§ **WORK TO COMPLETE**:
Copy the rows from the one containing "This screenshot has width=1046, height=736." through the one containing "pos(404,509)" word for word, omitting the pictures.

— begin —

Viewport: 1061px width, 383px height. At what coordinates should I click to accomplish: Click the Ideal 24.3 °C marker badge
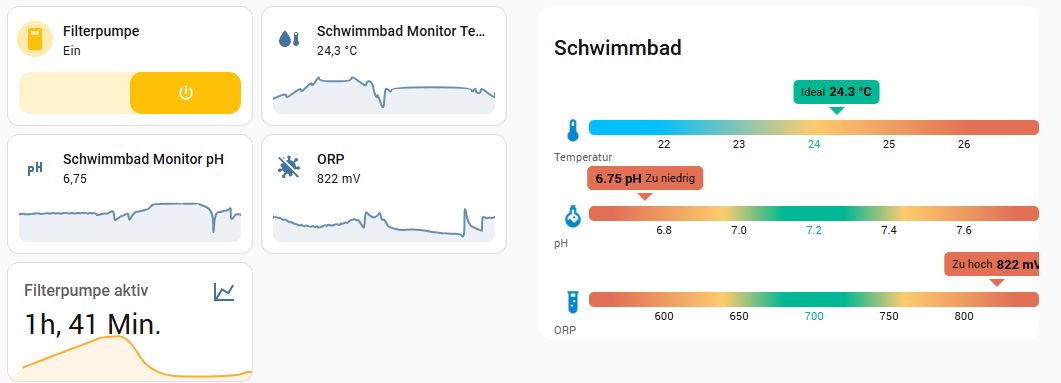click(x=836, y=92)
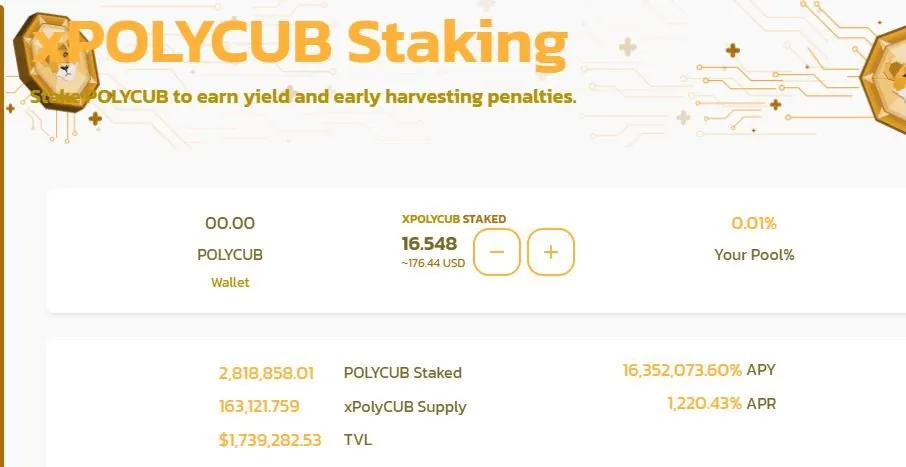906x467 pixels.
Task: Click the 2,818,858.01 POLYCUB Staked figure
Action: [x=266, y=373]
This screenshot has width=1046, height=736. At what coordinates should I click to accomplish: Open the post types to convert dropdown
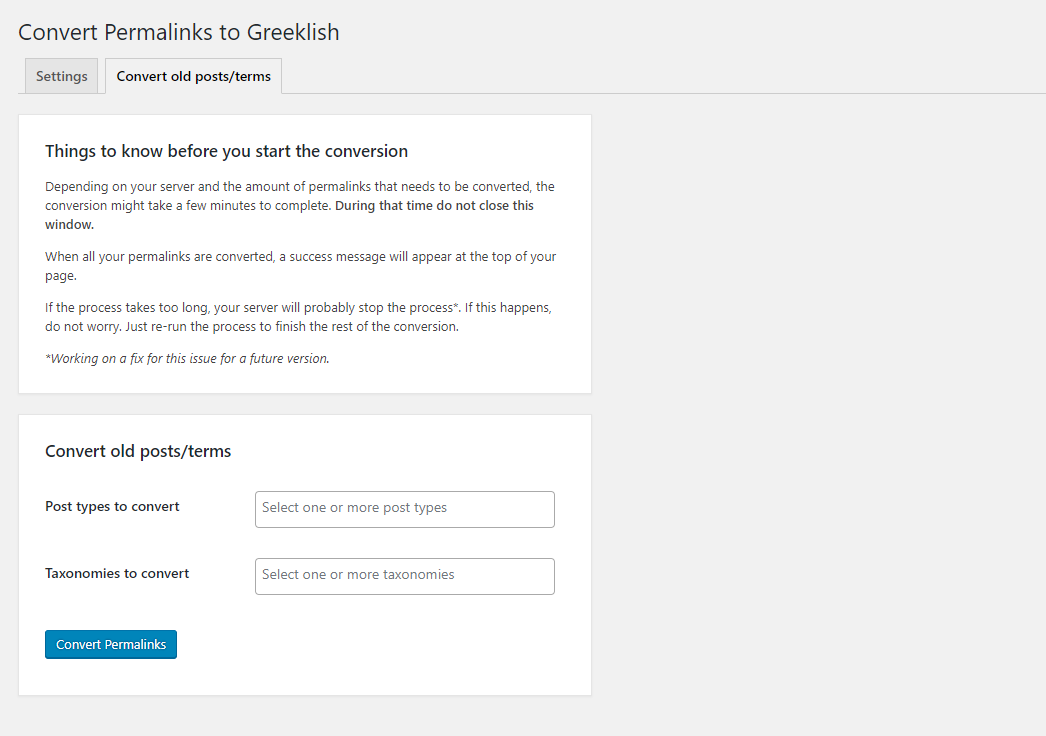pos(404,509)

— end —
— begin —

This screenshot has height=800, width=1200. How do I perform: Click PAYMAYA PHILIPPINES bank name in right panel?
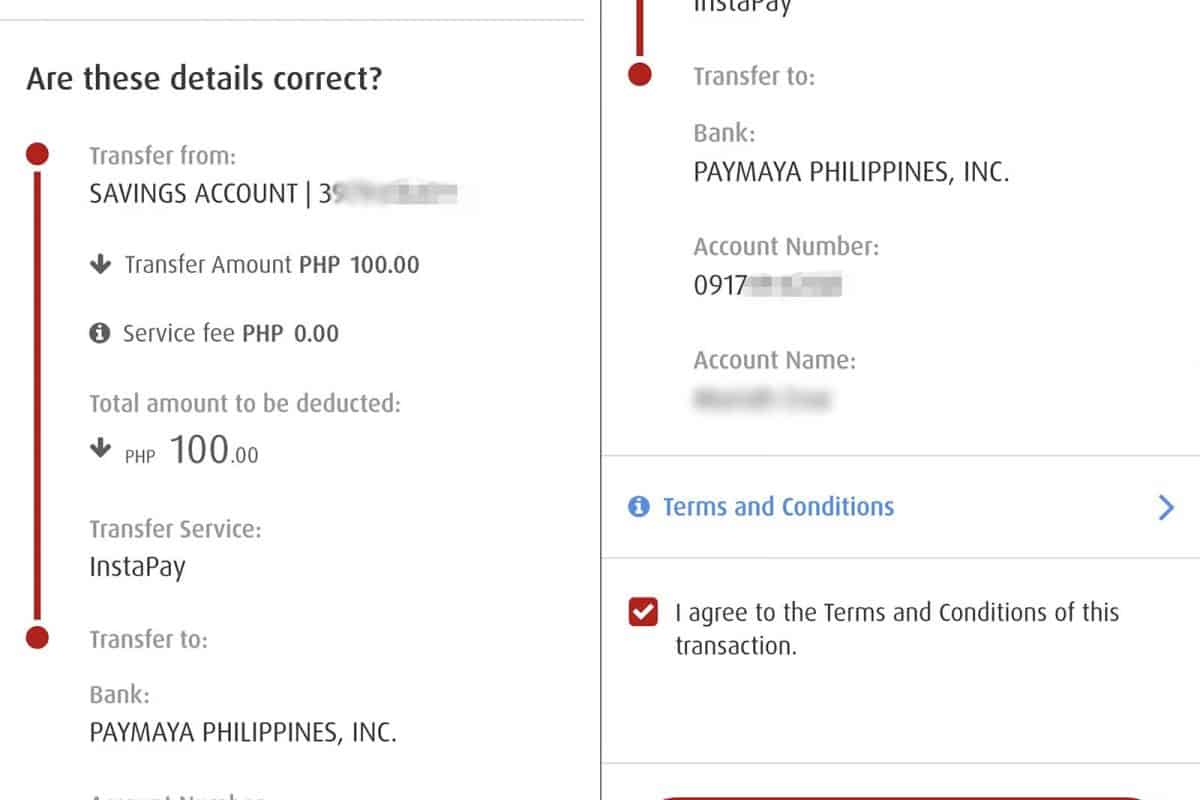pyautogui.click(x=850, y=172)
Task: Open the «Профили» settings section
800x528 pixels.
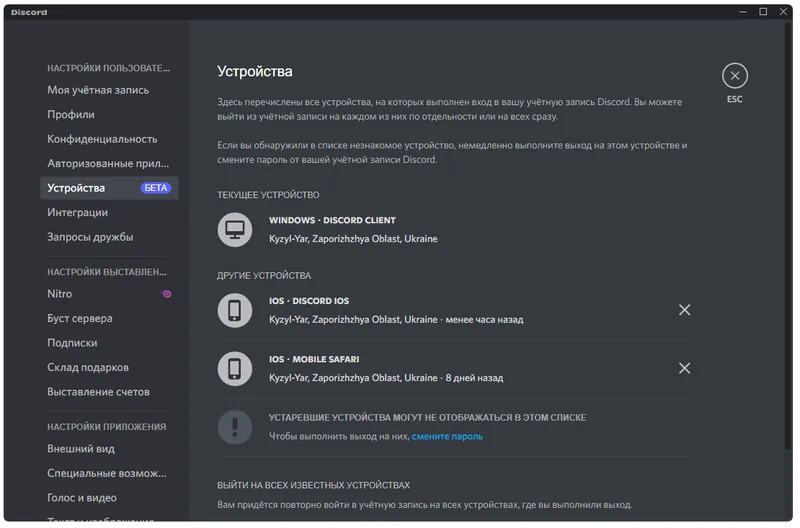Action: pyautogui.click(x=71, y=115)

— end —

§ **RESPONSE TO THE TASK**:
This screenshot has width=1046, height=736. At what coordinates should I click to accomplish: Open the post types to convert dropdown
pos(404,509)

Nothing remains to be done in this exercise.